La situazione nel girone B resta in costante evoluzione, complice il calendario irregolare lasciato dall’uscita di scena del Rimini. In vetta si trova il Ravenna, in attesa di conoscere la risposta dell’Arezzo, che ha ancora una gara da recuperare. La classifica, come sottolineato da Pierpaolo Bisoli nel corso della trasmissione A Tutta C su TMW Radio, vive una fase di instabilità che condiziona in modo significativo la lettura del torneo e le ambizioni delle squadre di vertice.
Il derby umbro e la stagione del Perugia
Il weekend ha acceso i riflettori sul derby umbro, vinto dalla Ternana, mentre il Perugia è rimasto al centro dell’attenzione per motivi ben diversi. Il club biancorosso, allenato già da tre tecnici diversi dall’inizio della stagione, continua a faticare nonostante qualche segnale incoraggiante arrivato sporadicamente nelle ultime settimane. Dopo il successo contro la Vis Pesaro, sono arrivate due sconfitte consecutive con Juventus Next Gen e Ternana, risultati che hanno fatto riaffiorare le difficoltà strutturali di un gruppo ancora lontano dall’identità richiesta per tornare competitivo.
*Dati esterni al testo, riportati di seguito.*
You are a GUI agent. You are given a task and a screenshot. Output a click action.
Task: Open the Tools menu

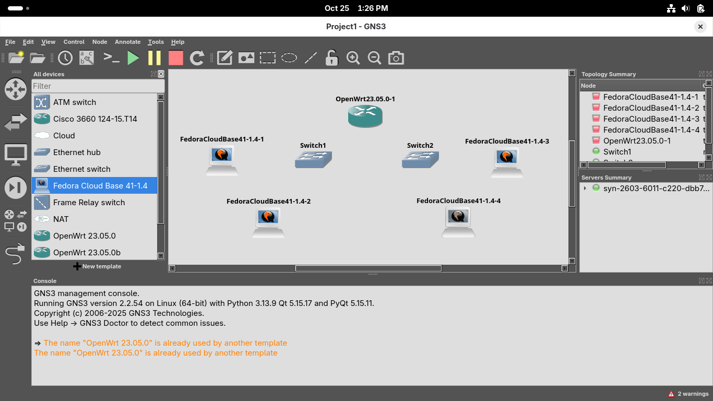tap(156, 42)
L’analisi di Bisoli e le criticità della stagione
Secondo Bisoli, la situazione del Perugia è il risultato di un insieme di fattori che hanno reso la stagione più complicata del previsto. Il tecnico ha sottolineato come il girone sia stato pesantemente condizionato dalle vicende del Rimini e come questo elemento abbia inciso sulla competitività complessiva. L’allenatore ha ricordato inoltre che la pressione della piazza biancorossa influisce notevolmente sul rendimento, soprattutto quando le aspettative iniziali non vengono rispettate. Da un percorso pensato per stare stabilmente nelle zone alte, il Perugia si ritrova ora a dover lottare per evitare la zona playout.
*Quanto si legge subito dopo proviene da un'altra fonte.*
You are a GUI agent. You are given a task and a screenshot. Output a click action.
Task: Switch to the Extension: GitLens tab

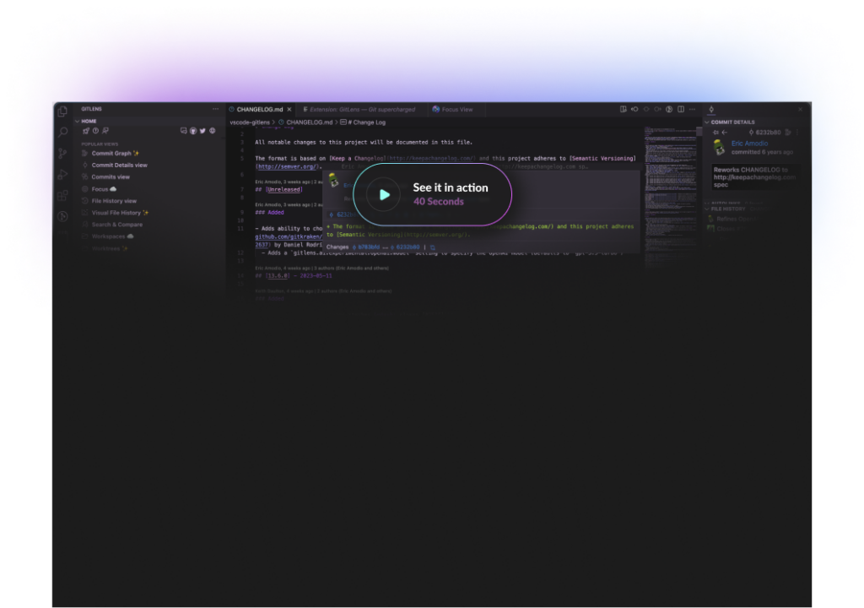pos(363,109)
Mercato di gennaio: opportunità o rischio?
Bisoli ha evidenziato come il mercato di riparazione rappresenti una fase delicata: inserire numerosi giocatori nel mese di gennaio è un’operazione complessa e rischiosa. Uno scenario che potrebbe coinvolgere anche la Torres, alle prese con un’annata finora difficilissima. L’allenatore, al momento senza squadra, ritiene che eventuali innesti dovranno essere mirati e realmente incisivi, altrimenti difficilmente potranno spostare gli equilibri. Solo l’arrivo di 3-4 elementi fuori categoria potrebbe cambiare la stagione; in caso contrario, il gruppo attuale rimane la risorsa principale sulla quale costruire la risalita.